[YOUR OBJECTIVE]
Before copying, set aside the pictures; then restate exactly the lines from the one with "HERE (127, 2012)" through the last line of the records.

[AVAILABLE RECORDS]
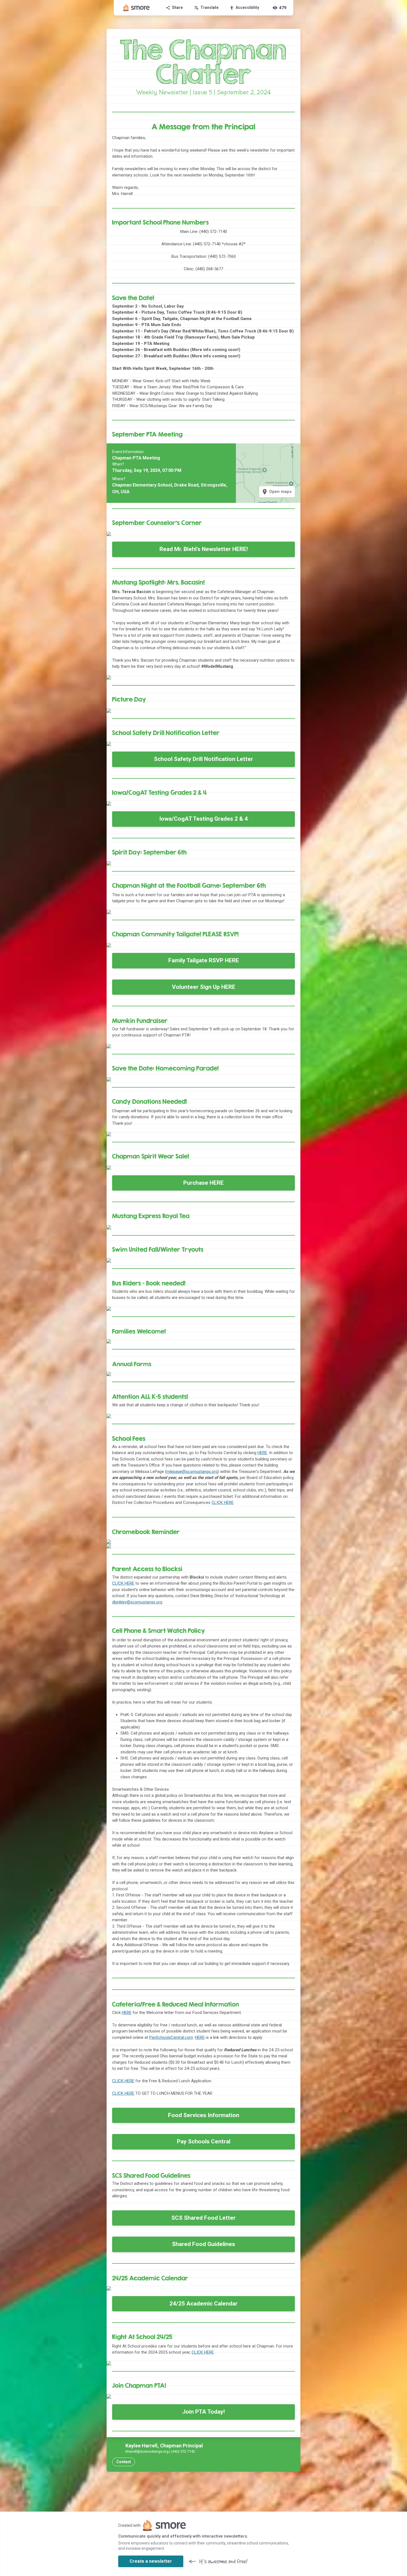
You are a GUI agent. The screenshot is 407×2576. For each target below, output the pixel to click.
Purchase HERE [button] (203, 1182)
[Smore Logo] (136, 7)
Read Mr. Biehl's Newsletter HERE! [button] (203, 549)
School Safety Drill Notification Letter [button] (203, 759)
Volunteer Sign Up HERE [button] (203, 987)
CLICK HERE (123, 2080)
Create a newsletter (151, 2561)
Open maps (276, 491)
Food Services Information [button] (203, 2115)
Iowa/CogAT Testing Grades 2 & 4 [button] (203, 818)
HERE (127, 2012)
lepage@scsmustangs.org (194, 1471)
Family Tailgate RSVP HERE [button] (203, 960)
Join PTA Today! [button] (203, 2411)
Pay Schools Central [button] (203, 2141)
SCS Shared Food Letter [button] (203, 2217)
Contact (123, 2462)
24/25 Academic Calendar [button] (203, 2303)
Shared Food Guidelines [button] (203, 2244)
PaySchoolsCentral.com (171, 2037)
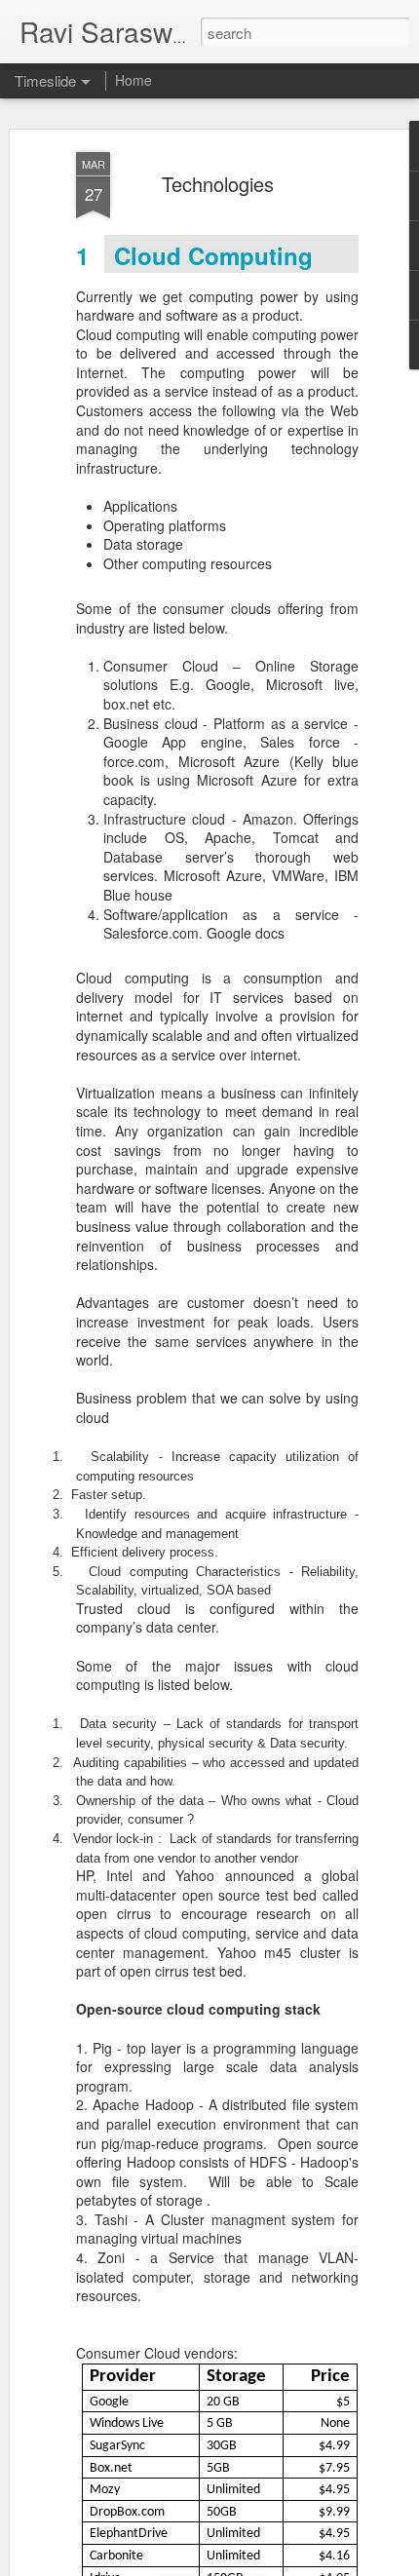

[ANSWER SPACE]
HERE (127, 2012)
lepage@scsmustangs.org (194, 1471)
Family Tailgate RSVP HERE [button] (203, 960)
Join PTA Today! [button] (203, 2411)
Pay Schools Central [button] (203, 2141)
SCS Shared Food Letter [button] (203, 2217)
Contact (123, 2462)
24/25 Academic Calendar [button] (203, 2303)
Shared Food Guidelines [button] (203, 2244)
PaySchoolsCentral.com (171, 2037)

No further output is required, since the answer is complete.